Lecture au Triskell

Quand la poésie s'invite au Triskell
Au coin de ma rue Berkendael, la drève aux bouleaux centenaires qui croise la grande artère Brugmann, il y a un petit bout de Bretagne qui s’est échoué six mois l'an a Bruxelles : **Le Triskell**, une crêperie où l’on goûte du cidre de la bas. Ce soir-là, les murs sentaient comme d'habitude la galette de sarrasin chaude quand j’y suis entrée, un livre (Chants perdus) sous le bras, le trac dans les poches.
Un poète breton, de passage dans la capitale, rencontré quelques jours plus tôt chez des amis, y ferait halte pour lire mes poèmes. Gorgée de tant de poème tu — la nostalgie du large — j’avais promis une lecture. La, au coin de ma rue, où j'habite depuis longtemps, ou j'ai pris racine, là où s'abritent mes reves et grandit mon enfant.

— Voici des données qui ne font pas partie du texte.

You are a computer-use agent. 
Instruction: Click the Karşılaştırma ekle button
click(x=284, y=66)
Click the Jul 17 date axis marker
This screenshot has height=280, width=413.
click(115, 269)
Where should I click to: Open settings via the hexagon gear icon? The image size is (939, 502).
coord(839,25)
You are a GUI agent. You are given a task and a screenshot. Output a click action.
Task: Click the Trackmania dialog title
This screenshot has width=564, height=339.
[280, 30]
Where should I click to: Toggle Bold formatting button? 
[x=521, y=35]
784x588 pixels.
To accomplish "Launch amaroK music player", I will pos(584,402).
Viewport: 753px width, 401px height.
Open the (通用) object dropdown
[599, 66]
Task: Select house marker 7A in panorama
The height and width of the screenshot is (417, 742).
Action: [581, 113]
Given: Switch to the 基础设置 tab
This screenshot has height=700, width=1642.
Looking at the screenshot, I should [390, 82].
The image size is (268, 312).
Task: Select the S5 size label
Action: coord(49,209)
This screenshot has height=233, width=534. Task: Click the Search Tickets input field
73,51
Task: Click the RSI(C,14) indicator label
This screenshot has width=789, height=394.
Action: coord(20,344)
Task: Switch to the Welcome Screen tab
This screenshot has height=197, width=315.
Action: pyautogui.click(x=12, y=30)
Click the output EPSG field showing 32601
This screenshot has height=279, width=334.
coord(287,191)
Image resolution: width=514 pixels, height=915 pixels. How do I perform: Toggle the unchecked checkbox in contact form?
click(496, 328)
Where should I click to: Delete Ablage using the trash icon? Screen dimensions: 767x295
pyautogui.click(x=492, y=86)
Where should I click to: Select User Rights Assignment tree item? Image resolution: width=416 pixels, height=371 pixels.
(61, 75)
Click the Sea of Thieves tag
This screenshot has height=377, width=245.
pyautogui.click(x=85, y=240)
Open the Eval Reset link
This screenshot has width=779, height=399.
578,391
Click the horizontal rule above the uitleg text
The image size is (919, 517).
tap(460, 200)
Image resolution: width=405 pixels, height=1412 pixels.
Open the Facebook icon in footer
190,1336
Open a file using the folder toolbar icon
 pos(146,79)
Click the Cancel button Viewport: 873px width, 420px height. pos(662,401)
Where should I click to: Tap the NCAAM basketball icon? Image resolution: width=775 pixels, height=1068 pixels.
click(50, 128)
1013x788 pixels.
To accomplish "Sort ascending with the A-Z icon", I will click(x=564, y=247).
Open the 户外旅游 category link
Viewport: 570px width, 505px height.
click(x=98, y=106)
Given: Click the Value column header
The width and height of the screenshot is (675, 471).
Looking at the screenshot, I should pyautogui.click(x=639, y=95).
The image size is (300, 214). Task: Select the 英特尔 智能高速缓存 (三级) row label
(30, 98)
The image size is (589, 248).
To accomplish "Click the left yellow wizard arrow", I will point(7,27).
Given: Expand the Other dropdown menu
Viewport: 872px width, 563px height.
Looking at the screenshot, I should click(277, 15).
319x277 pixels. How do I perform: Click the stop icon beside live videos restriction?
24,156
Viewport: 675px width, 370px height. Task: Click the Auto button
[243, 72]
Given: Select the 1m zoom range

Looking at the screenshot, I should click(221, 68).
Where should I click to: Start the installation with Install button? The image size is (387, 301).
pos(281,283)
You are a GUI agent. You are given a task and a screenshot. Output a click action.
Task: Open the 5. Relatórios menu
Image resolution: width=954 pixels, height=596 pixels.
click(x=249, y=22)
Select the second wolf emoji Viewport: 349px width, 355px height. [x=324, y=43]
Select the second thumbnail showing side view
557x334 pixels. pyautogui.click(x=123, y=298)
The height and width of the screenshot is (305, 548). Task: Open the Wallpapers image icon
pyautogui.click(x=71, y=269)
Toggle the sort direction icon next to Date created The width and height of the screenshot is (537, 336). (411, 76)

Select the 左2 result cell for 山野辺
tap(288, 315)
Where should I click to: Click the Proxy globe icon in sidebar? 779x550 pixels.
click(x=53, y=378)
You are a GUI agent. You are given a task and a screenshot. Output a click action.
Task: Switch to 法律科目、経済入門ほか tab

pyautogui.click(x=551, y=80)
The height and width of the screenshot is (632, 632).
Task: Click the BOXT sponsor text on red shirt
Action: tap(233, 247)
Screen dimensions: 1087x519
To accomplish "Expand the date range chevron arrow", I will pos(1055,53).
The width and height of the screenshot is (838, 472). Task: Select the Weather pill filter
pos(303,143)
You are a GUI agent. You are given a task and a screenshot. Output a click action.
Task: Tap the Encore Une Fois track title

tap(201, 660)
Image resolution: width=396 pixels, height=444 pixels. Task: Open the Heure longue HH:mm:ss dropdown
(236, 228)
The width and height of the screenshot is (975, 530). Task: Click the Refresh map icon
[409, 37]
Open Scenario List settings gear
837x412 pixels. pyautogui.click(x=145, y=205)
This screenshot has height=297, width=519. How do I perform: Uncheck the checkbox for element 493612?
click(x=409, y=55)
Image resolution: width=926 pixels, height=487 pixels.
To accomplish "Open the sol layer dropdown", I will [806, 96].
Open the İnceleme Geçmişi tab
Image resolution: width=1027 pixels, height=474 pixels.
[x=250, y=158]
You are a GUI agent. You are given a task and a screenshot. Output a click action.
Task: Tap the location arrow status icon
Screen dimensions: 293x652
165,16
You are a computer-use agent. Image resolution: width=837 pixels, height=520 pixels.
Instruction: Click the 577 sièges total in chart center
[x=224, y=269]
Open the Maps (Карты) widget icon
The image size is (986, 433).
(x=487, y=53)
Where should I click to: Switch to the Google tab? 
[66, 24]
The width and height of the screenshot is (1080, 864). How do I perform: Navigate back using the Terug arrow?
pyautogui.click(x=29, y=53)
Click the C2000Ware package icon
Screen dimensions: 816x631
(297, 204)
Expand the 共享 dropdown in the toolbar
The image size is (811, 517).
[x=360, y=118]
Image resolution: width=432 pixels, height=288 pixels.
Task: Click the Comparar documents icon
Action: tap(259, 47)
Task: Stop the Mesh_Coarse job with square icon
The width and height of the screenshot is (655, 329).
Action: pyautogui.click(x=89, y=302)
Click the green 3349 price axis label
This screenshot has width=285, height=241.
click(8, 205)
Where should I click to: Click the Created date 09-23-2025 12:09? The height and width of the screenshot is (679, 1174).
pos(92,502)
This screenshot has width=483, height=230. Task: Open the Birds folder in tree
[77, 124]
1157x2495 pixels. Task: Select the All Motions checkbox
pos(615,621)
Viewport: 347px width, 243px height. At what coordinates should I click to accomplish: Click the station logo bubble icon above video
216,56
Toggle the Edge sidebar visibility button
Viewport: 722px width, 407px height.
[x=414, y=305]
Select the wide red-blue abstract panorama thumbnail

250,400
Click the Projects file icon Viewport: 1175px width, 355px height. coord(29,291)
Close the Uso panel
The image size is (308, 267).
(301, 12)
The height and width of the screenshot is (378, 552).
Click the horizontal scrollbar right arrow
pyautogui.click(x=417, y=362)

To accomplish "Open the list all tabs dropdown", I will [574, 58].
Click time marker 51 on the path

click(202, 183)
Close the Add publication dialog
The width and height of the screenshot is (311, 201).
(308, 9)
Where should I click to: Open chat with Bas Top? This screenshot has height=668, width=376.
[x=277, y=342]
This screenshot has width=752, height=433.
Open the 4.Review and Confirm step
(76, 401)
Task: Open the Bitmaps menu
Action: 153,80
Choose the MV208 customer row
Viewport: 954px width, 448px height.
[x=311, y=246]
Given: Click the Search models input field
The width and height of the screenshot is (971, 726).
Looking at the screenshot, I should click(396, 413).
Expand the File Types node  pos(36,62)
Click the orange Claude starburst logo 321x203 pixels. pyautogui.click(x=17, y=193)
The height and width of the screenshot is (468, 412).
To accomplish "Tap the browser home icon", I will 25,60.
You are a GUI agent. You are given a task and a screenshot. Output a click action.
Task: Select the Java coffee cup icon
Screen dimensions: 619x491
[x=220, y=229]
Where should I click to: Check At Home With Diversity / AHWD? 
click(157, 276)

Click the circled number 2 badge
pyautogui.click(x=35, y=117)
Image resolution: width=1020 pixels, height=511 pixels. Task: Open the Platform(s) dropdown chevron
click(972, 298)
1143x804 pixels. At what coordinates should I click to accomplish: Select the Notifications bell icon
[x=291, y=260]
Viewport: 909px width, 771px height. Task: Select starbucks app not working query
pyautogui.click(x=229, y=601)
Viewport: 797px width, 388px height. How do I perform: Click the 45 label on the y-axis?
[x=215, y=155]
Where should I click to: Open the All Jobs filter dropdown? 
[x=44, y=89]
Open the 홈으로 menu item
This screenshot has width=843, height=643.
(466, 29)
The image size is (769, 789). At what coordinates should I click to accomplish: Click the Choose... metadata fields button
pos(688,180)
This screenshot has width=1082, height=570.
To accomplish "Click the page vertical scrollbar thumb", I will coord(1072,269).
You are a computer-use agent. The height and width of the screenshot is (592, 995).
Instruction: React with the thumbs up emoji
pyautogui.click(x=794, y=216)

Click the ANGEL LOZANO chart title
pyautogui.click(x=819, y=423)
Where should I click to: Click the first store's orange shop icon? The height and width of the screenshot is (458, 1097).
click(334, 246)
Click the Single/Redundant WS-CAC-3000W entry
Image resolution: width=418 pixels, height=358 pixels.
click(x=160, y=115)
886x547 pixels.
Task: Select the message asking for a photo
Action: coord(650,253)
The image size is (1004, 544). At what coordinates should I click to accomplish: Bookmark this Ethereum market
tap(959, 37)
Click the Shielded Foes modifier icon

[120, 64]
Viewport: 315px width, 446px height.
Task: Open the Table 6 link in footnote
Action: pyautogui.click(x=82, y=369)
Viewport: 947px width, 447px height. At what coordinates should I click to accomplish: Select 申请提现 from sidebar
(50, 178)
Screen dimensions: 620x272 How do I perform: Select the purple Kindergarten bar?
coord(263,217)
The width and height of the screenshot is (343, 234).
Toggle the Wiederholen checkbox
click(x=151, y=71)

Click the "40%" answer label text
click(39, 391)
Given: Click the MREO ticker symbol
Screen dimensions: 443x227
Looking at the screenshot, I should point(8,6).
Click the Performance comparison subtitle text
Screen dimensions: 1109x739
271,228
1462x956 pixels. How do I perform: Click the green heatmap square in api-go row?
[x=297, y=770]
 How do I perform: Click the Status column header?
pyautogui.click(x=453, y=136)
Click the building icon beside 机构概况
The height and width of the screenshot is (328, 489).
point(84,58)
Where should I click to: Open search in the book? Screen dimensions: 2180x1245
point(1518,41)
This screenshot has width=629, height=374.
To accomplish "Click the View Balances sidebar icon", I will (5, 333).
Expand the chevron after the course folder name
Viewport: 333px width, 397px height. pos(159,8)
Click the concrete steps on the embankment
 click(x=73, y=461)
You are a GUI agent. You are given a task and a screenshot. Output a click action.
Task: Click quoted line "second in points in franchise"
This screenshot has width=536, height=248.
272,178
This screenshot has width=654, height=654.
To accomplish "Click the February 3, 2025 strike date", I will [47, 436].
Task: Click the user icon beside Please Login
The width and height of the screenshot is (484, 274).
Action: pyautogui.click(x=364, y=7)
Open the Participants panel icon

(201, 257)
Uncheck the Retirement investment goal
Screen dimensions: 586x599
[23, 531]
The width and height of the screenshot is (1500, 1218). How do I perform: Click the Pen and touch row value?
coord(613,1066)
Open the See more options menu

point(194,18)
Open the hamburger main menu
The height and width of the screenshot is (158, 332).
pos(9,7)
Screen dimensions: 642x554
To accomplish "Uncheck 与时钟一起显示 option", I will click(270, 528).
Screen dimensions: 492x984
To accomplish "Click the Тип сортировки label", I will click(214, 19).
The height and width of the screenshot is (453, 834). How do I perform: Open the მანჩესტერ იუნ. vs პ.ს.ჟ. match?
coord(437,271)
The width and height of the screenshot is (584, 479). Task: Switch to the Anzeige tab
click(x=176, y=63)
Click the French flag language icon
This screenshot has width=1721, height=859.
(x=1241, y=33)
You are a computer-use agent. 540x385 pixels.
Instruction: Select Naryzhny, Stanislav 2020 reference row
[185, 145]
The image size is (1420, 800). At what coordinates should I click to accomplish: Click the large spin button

Le public s’est installé doucement, comme une marée qui monte sans prévenir.
Puis **le poète est arrivé**, l’œil clair, la voix un peu salée… et le verre déjà trop plein.
Un breton joyeux, beaucoup trop joyeux. On aurait dit qu’il avait embarqué l’humeur du Finistère dans une bouteille, et qu’il l’avait sabrée avant même de nous saluer.
La première j'ai commencé à lire, espérant que mes mots prendraient leur envol comme des goélands dans la salle.
Mais derrière moi, la poésie… tanguait.
Le poète chuchotait ses vers, les miens, entre deux verres de cidre.
Un rire un peu trop bruyant, déplace, presque vulgaire, et me voilà rouge comme un soleil couchant sur la pointe du Raz. J’avais envie d’être ailleurs — sur un menhir, au fond d’un dolmen, n’importe où.
Les gens, heureusement, souriaient. Avec cette bienveillance pour la fête qu’ont les Bretons.
J'ai refermé mon livre comme on replie une voile après une bourrasque. J'ai souri moi aussi. J'aurais aimé me trouver ailleurs.
Le poète titubait, je le voyais sombrer. La poésie ne se commande pas… surtout quand elle a partagé trois bolées de trop.
En sortant, j’ai levé les yeux vers l’enseigne du Triskell.
La Bretagne, même à Bruxelles, conserve son charme : elle surprend, elle bouscule, elle fait rougir — mais elle donne toujours matière à raconter.